======== RECORDS TO USE ========

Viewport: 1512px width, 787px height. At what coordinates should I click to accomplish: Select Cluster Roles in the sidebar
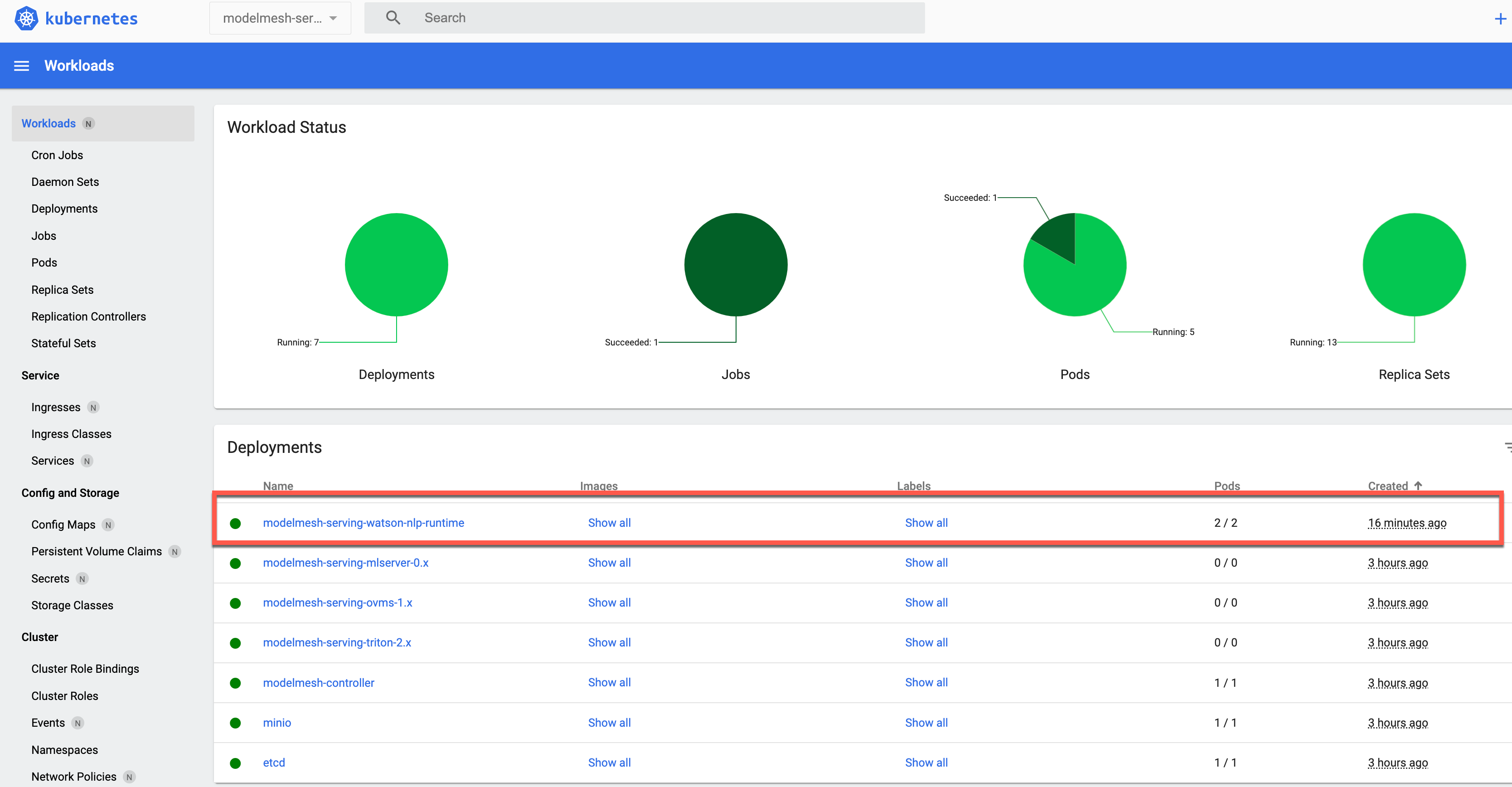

========
======== RECORDS TO USE ========

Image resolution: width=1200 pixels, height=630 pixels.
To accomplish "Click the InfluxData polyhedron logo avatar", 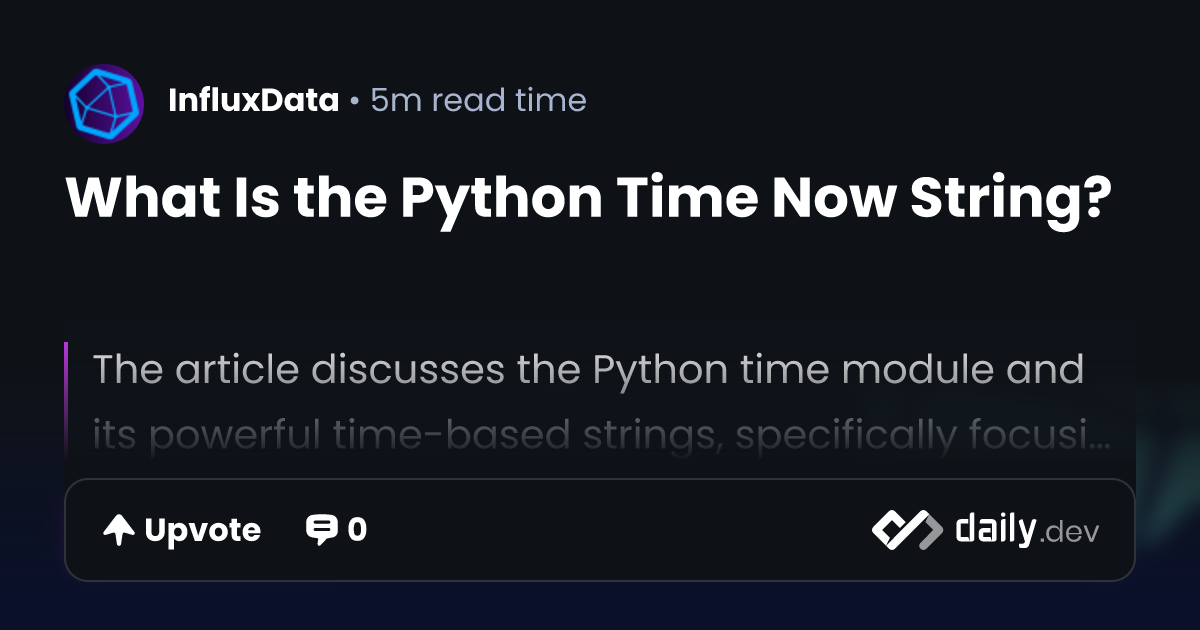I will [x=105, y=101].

========
======== RECORDS TO USE ========

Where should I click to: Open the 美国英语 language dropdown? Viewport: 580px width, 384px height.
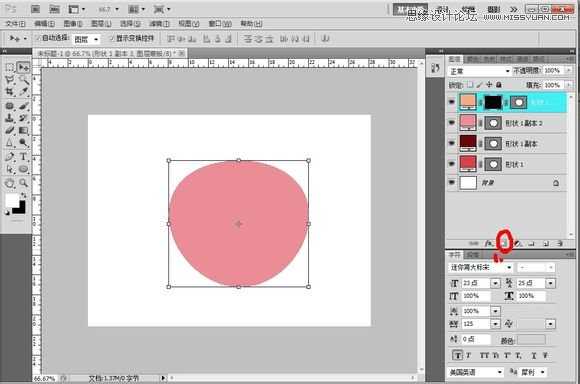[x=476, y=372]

========

AIM: Set down the stretch from the line containing "Where should I" through the line containing "[x=476, y=372]", with each line repeated exactly and the pictures left out.

FULL ANSWER:
Where should I click to: Open the 美国英语 language dropdown? Viewport: 580px width, 384px height.
[x=476, y=372]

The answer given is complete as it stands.